The Indonesian government’s plan to release an elderly cleric convicted of terrorism is still being studied, the country’s security minister said yesterday. On Friday, Indonesian President Joko Widodo said cleric Abu Bakar Bashir, 80, would be granted a compassionate release because he was ill and frail.
The president’s legal advisor said the same day that Bashir would be released in the coming days. Joko’s co-ordinating minister for security, Wiranto, said the government was still mulling the proposal. “The president will not act hastily,” Wiranto said at a press conference late yesterday, according to state news agency Antara. “The president has ordered relevant authorities to study the proposal comprehensively.”
Bashir was sentenced to 15 years in prison in 2011 for helping fund a training camp for militants in Aceh province and inciting militants to carry out terrorist attacks.
Bashir is considered the spiritual leader of the group Jemaah Islamiah, whose members were responsible for the 2002 Bali bombings that killed 202 people and a string of other attacks in Indonesia since 2000. Joko’s announcement of Bashir’s pending release sparked online protests from Indonesians who view the move as an affront to victims of terrorist attacks.
Joko is running for re-election on April 17 and has sought to woo the votes of conservative Muslims, many of whom see him as being hostile to Islamist politics and support opposition candidate Prabowo Subianto. Australian Prime Minister Scott Morrison yesterday urged Indonesia to respect its opposition to Bashir’s possible release.
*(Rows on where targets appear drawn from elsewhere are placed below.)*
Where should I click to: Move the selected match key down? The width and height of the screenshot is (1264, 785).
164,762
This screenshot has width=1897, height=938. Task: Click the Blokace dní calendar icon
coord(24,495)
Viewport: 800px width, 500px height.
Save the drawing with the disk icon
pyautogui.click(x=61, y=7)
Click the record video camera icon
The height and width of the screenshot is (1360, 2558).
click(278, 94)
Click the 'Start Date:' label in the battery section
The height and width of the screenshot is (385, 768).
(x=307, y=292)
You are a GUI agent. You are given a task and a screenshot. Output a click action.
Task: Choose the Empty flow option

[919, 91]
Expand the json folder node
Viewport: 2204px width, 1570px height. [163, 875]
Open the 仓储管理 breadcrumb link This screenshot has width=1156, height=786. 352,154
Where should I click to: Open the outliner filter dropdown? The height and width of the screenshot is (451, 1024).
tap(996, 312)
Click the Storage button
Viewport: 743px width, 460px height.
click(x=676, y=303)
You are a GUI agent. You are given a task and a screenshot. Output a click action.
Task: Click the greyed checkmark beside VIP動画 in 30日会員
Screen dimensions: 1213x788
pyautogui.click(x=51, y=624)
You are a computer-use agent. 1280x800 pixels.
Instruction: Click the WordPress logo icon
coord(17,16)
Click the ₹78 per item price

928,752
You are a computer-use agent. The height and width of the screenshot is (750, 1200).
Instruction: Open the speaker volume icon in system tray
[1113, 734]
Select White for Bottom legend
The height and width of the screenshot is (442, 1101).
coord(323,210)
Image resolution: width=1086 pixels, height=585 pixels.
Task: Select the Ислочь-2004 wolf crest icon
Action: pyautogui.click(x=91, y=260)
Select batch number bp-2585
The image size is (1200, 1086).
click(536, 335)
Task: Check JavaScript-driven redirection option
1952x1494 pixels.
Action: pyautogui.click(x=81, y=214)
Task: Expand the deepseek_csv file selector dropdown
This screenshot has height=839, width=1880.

Morrison told reporters Monday that he and other government leaders had been in direct contact with their Indonesian counterparts over the release of Bashir. “Australians died horrifically on that night, and I think Australians everywhere would be expecting that this matter was treated with the utmost seriousness by our government, which it is,” the Australian Associated Press quoted Morrison as saying.
Australians expect “that the Indonesian government would show great respect for Australia in how they manage this issue,” he added.
Eighty-eight of the more than 200 people killed in the 2002 bombings of Bali nightclubs were Australians, and Canberra has previously urged against leniency for Bashir. “We have been consistent always — governments of both persuasions, over a long period of time — about our concerns about Abu Bakar Bashir,” Morrison said. “He should serve what the Indonesian justice system has delivered to him as his sentence.”
Bashir, who lived in Malaysia for years, was arrested in 2003 after the Bali bombings but prosecutors found no evidence of his involvement in the attack. The court cleared him of terrorism charges and instead sentenced him to 18 months in prison for immigration offences.
Bashir was eligible for parole last year, but he did not apply for it because he refused to sign a pledge of allegiance to the state and its ideology, known as Pancasila, as conditions for his early release, his lawyer Muhammad Mahendradatta said.
Mahendradatta said Bashir should be released unconditionally on grounds of compassion.